If you’re into design, it can feel like a mirage when you stumble across the strip mall gallery. You might see living room-like arrangements with a translucent Shiro Kuramata Ghost lamp next to a Tetris-like, robot-shaped Alessandro Guerriero Filosofo cabinet, and a Carl Fredrik Svenstedt undulating, wooden bench nearby. Sometimes, they hone in with an exhibit, covering a subgenre from their 200-plus-piece collection that’s constantly being replenished (currently, an ode to Pesce; next month, it may be Japanese postmodernism, with Kuramata and Shigeru Uchida). 

Exposure and education are part of the mission for PDA, which emphasizes experimental postmodern design from the 1970s to early 2000s. “That’s when you have the pendulum swing from utility-driven true modernists—Le Corbusier, Charlotte Perriand—to complete ornamentalism and decoration,” Mike says. “It’s a very controversial era.” 

Always ones to march to their own beat, the Mahigels like to live in that space of discovery. While they trade in any collectible design that’s rare and radical, their specialty is out-of-production postmodern works.

Mike compares their avant-garde design with sushi. “It’s like uni,” he says. You might be familiar with and love the salmon and tempura shrimp rolls, but the slimy, oceanic sea urchin is an acquired taste. You have to acclimate to the foreign piece in front of you, get to know it, learn its materiality, where it came from, how it was made, what was happening when it emerged. 

Growing up, Kelly and Mike had both been counterculture kids into thrifting and vintage (“I was obsessed with Space Age Modern,” Kelly says). In adulthood, their collecting gateway was the estate sale-find of a 1966 Pierre Paulin Ribbon Chair, about 10 years ago. “The pool became an ocean,” Mike says. Mike, a research-driven asset manager by training, dove into the history and throughlines—how furniture design connects to architecture, design, fashion, art and informs our cultural narrative. He thinks of collectible design as others think about wine or cars. “It becomes this cultural diaspora,” he says. Kelly was drawn to the thrill of the hunt and the beauty of the furnishings. 

Around 2016, the couple started flipping houses. With every new home, they’d skip the neutral, turn-key palette developers hope will appeal to the masses. “We always furnished and styled the home in the manner the home demanded,” Kelly says. A 6,000-square-foot Midwestern manse with Old English vibes might get wall-to-wall houndstooth wallpaper and Mastercraft brass vitrines. Instead of displaying fine china, they filled the cabinets with funky Memphis Milano ceramics. 

Mahigels home
The Mahigels constantly rotate objects from their 200-plus-piece collection between their home and showroom. Floral Alessandro Becchi Le Bugie chairs may sit next to pastel-hued Memphis Era cabinet. In the gallery, the couple hosts topical exhibits, like Gaetano’s Garden, running through early May. (Photo by Dan Cutrona)

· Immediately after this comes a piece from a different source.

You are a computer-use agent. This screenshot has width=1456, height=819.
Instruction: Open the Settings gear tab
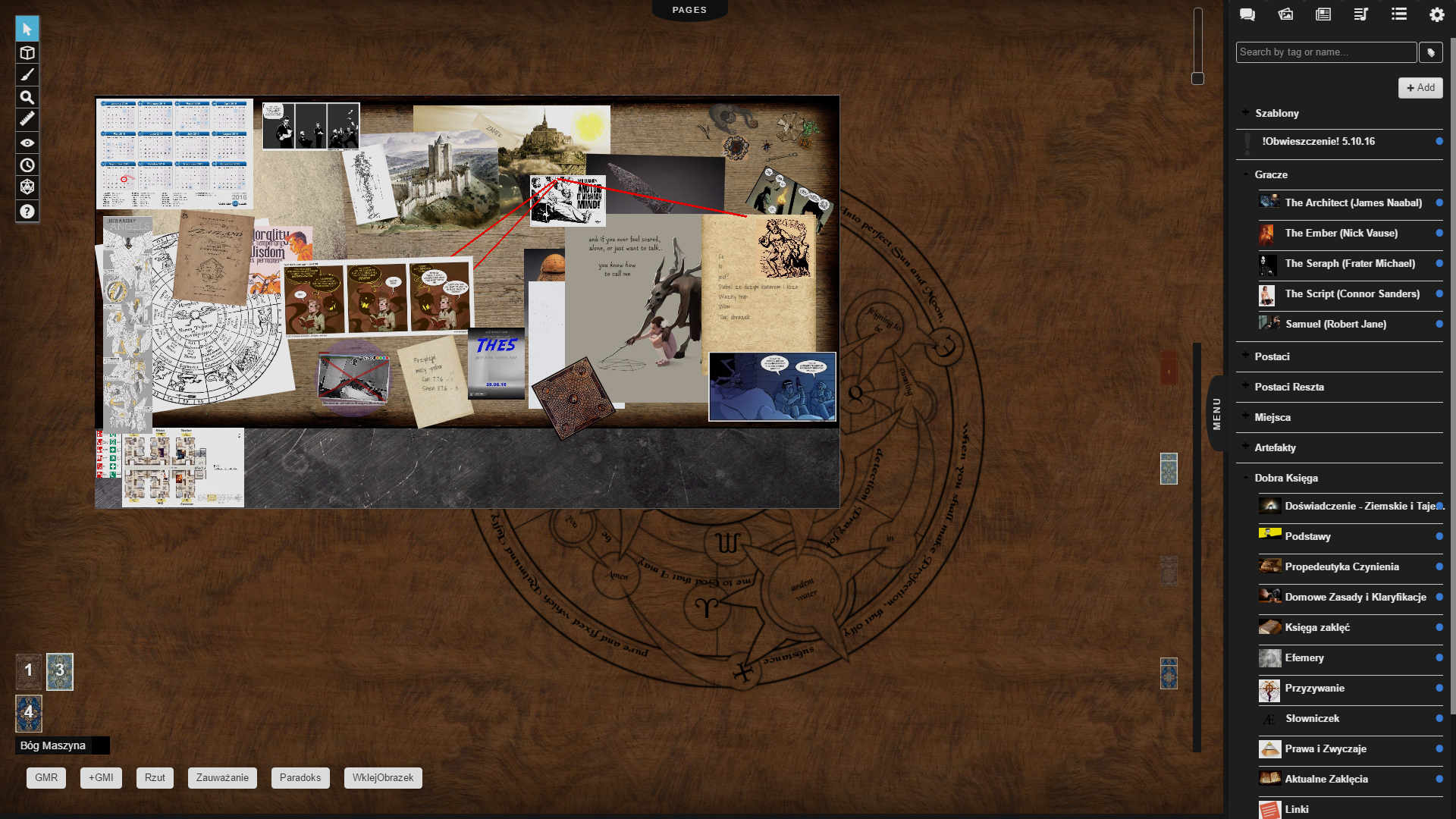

While Mike is the walking design encyclopedia, Kelly is the aesthete and offers design services and consults for people who want to branch out. “We want to show people that these pieces can work in any space,” Kelly says. 

The couple owns their entire reserve outright. “If we’re not willing to own it, why would we sell it?” Mike posits. Furnishings move between their Design District gallery, Downtown Naples home, and a series of 10-by-20-foot storage units scattered across Southwest Florida at higher, hurricane-weary ground. Less-precious pieces that can take a beating from their 3- and 5-year-olds go to their North Naples apartment. 

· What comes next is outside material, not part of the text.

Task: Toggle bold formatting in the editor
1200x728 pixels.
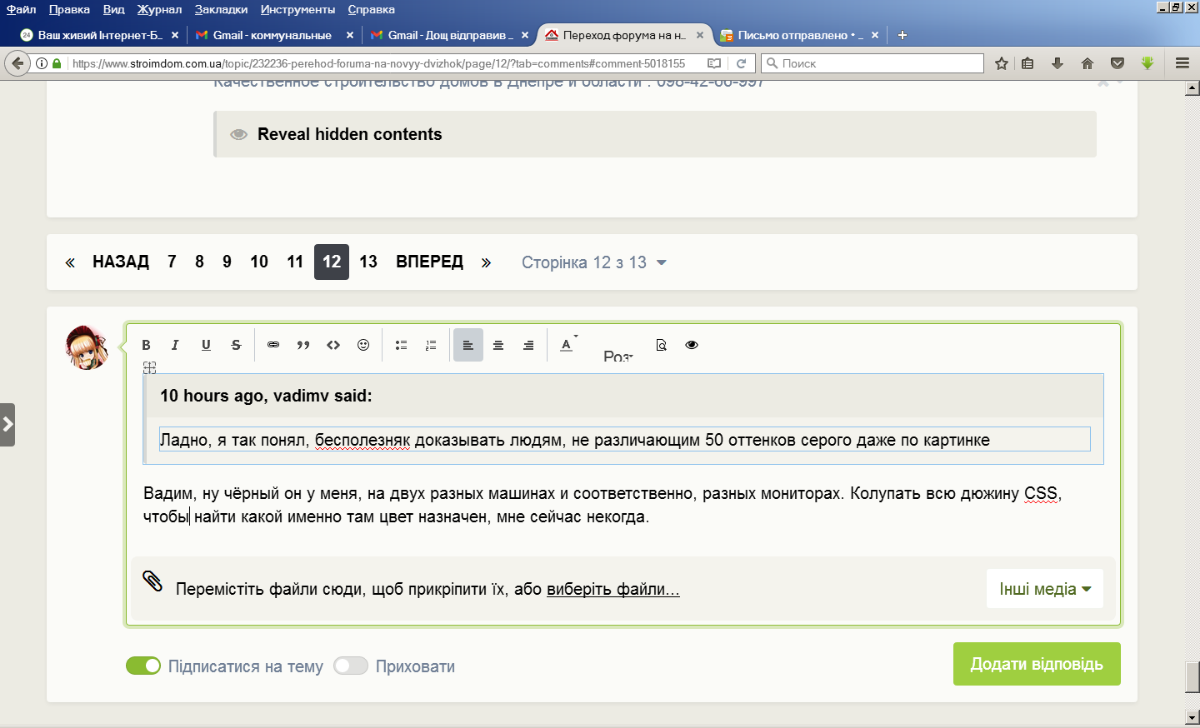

Despite its 2,500-square-foot size and lakefront locale, the Mahigels’ Downtown Naples home isn’t exactly a beaute by modern-day standards—and they’ll be the first to tell you that. One of those dated, 2000s Tuscan builds, the house still has its dark trim, raised-panel cabinets and a wealth of arches. But, it looks charming and inspired against the bombastic furnishings, like the pair of Memphis Milano cabinets in the living room—one a 2000s reissue, the other an original. Across the room, there’s a museum-worthy Ettore Sottsass Tartar Table that’s thought to be a prototype, and in the living room, a pastel-hued Alessandro Mendini cabinet. Afghan prayer rugs underfoot somehow tie it all together. Kelly likes to quote Leah Ring, of California, experimental design studio Another Human: “Life is way too short for a beige sofa.”